Students of the Master's Degree in Social Anthropology during the field visit to the communities.
Water collection plant and drinking water treatment and processing plant
Teachers in Social Anthropology who currently receive the Environmental Management, Sustainable Development and Environment module visited the water collection plant located in the community of Sisin and the drinking water processing and treatment plant in the Kuakuil community to learn about the particularities of this project and the impressions of the community.
First, they visited Sisin, where they had the opportunity to learn about each of the data on the construction and operation of the water collection plant, and they were also in sisin's nursing homes, leaders and communities to delve into the development that the project has envisaged from the community, as well as what kinds of changes and how the worldviews of the indigenous people of that community have been respected.

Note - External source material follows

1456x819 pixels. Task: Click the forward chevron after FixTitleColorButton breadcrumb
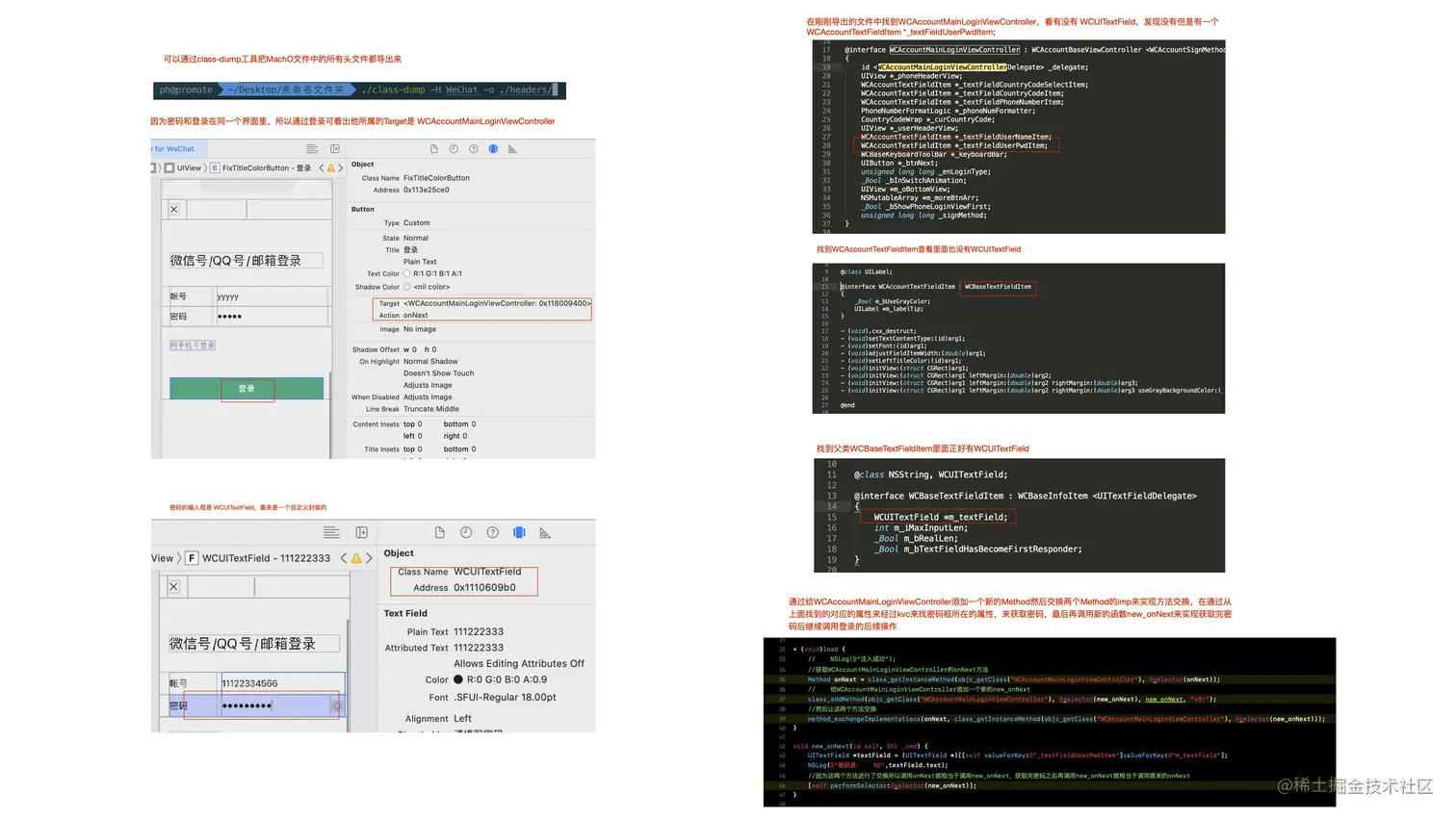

Sergio Barrios Cárdenas, environmental specialist of the project, stated that throughout the project process there have been many visits from URACCAN, who have come to know all the management of the recruitment plant, as well as high school students from Bilwi schools, Puerto Cabezas.
While in the community of Kuakuil a tour was made throughout the processing plant and treatment of drinking water that will supply the 35 neighborhoods and some communities surrounding the city of Bilwi, where the process of chlorination and purification of drinking water could be known above all before being distributed to the beneficiary houses.
Knowledge of the worldviews of indigenous peoples
Alejandro Brooks, master's student, emphasized that this type of learning in the field, have as their main objective to be able to live together and learn more about the culture of indigenous communities, "but we have a specific task and it is to see all the environmental impact of the project that is being implemented from drinking water and see the perception of people, of the community , how they interact," the teacher said.
Similarly, master Elisa Martin valued Sisin's visit as something very significant because through work in the field because it has allowed them to "articulate all theories, the paradigms we have been seeing in anthropological matters", so knowing from the very voices the knowledge of the community, that allows an enrichment in their analytical and cognitive skills to carry out sustainable management Pointed out.